→ **Task to carry out**:
Pull each line containing "computer" from the data.
================
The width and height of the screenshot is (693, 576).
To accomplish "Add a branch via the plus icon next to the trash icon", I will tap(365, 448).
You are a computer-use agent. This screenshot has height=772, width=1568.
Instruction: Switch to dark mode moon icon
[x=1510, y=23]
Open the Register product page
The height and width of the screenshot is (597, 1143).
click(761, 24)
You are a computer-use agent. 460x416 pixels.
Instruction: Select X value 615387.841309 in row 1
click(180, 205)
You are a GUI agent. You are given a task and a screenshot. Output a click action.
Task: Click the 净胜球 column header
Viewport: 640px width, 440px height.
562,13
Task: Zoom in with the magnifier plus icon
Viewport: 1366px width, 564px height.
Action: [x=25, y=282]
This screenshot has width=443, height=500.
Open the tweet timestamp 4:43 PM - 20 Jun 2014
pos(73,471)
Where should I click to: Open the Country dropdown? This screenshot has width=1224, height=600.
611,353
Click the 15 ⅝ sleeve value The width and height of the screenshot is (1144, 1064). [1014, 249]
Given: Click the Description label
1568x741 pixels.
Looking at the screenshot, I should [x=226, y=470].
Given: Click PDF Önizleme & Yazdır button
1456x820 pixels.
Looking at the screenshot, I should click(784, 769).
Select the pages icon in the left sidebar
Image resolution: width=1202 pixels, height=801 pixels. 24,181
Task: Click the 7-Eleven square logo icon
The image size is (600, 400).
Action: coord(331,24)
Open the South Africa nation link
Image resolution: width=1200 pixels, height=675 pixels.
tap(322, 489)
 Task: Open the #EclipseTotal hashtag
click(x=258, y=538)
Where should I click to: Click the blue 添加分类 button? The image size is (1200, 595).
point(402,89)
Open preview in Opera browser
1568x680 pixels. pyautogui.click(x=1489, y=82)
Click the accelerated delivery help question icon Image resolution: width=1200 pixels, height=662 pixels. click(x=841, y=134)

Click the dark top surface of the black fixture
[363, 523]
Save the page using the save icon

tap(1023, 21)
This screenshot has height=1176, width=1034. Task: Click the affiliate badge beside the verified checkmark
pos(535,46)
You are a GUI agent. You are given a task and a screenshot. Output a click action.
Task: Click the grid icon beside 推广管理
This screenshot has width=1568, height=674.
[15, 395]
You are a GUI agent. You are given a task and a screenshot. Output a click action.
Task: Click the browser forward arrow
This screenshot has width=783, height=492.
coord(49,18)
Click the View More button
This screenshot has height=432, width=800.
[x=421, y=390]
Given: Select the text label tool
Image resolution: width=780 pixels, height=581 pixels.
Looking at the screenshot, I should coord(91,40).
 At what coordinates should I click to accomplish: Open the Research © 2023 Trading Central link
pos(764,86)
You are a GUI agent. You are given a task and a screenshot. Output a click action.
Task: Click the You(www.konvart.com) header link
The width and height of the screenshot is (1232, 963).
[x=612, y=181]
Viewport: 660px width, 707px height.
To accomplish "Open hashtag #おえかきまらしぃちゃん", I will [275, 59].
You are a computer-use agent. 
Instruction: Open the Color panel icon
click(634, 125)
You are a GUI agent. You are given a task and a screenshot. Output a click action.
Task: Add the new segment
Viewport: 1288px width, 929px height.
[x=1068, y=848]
================
→ **Answer box**:
You are a computer-use agent. This screenshot has height=772, width=1568.
You are a computer-use agent. 460x416 pixels.
You are a computer-use agent. 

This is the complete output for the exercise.